As a professor closely involved in undergraduate education, I share that vision completely. The consumerist and survey culture creates an inappropriate divide. In retail the customer may always be right but education doesn't fit that mould. Consumer-minded students are too often looking to plot the easiest route through their coursework to a degree certificate; as a result they are quick to find fault and slow to consider their own share in the responsibility for their learning. But the best universities aim to stretch and challenge their students, to work them hard and, from time to time, push them well outside their comfort zones. That may not always be a pleasant experience, but it's worth it.
Stephen Curry on the consumerist mindset that A-level education instills in British students. Yes, sometimes 'education' involves hard work, failure and the complicated answer that the truth depends on your methodology and ideology...

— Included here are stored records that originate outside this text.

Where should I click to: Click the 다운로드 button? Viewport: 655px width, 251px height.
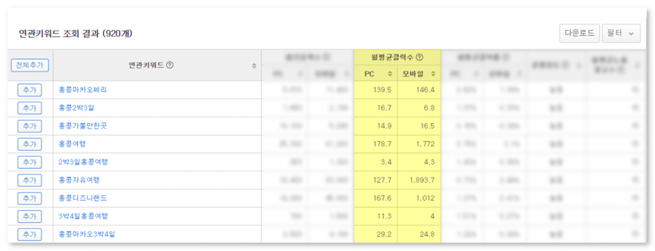pyautogui.click(x=579, y=33)
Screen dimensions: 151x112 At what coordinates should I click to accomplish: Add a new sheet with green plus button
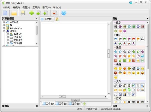84,103
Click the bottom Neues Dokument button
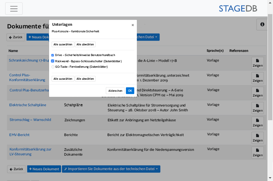Image resolution: width=273 pixels, height=181 pixels. (44, 169)
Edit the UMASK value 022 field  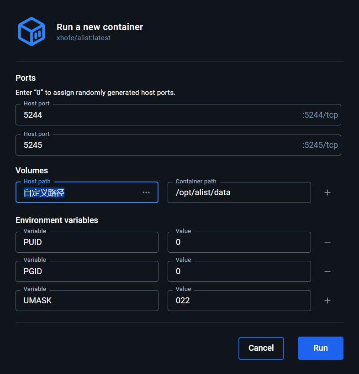238,301
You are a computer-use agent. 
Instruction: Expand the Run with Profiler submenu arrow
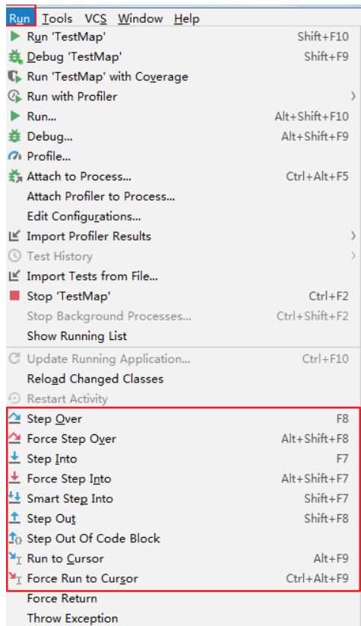tap(353, 96)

Massive Open Online Courses and Beyond: the Revolution to Come

"Digital Taylorism" is a general term that refers to the industrial process of digitizing work, and it is a term used and embedded in the larger framework of "cognitive capitalism" - sometimes referred to as "third capitalism," after mercantilism and industrial capitalism. Cognitive capitalism is an increasingly significant theory, given its focus on the socio-economic changes caused by Internet and Web 2.0 technologies that have transformed the mode of production and the nature of labor. The theory of cognitive capitalism has its origins in French and Italian thinkers, particularly Gilles Deleuze and Felix Guattari's Capitalism and Schizophrenia, Michel Foucault's work on the birth of biopower and Michael Hardt and Antonio Negri's Empire and Multitude, as well as the Italian Autonomist Marxist movement that had its origins in the Italian operaismo (workerism) of the 1960s.
In postindustrial society, Hardt and Negri observe, "jobs for the most part are highly mobile and involve flexible skills. … They are characterized in general by the central role played by knowledge, information, affect and communication." Under different conditions, Hardt and Negri contend, such work might be conceived as extending our distinctively human creative powers in relationships with machine and computer power, such as artificial cognition. This theory might be thought of as one of the theoretical frameworks for thinking about questions of digital academic labor in the long term.
Cudos to Michael Peters for providing a long, informative yet critical overview over the MOOCs debate and pulling out the big intellectual guns from Foucault to Deleuze and Negri!

Social Media Before Conference Networking

What does work, though, is social networking. My professional networking has expanded considerably through the people I’m friends and friendly with, who introduce me to people who introduce me to people. At the same time, what’s worked at least as well is social media networking. Twitter, blogging, and op-eding—participating in these venues has opened many doors for me that would otherwise have remained closed. I’ve gotten to know a ton of people in this way, and have had opportunities to publish op-eds and similar on-line pieces, been invited to speaking engagements, and simply amassed a great many sources of information and analysis I can draw on when needed. I’ve also been able to exchange ideas and suggestions and comments more quickly and more often with my on-line interlocutors.
Brent Sasley reflections on how to weave in social networking with the traditional academic networking at (big) conferences are a good practical way to round off this week's review!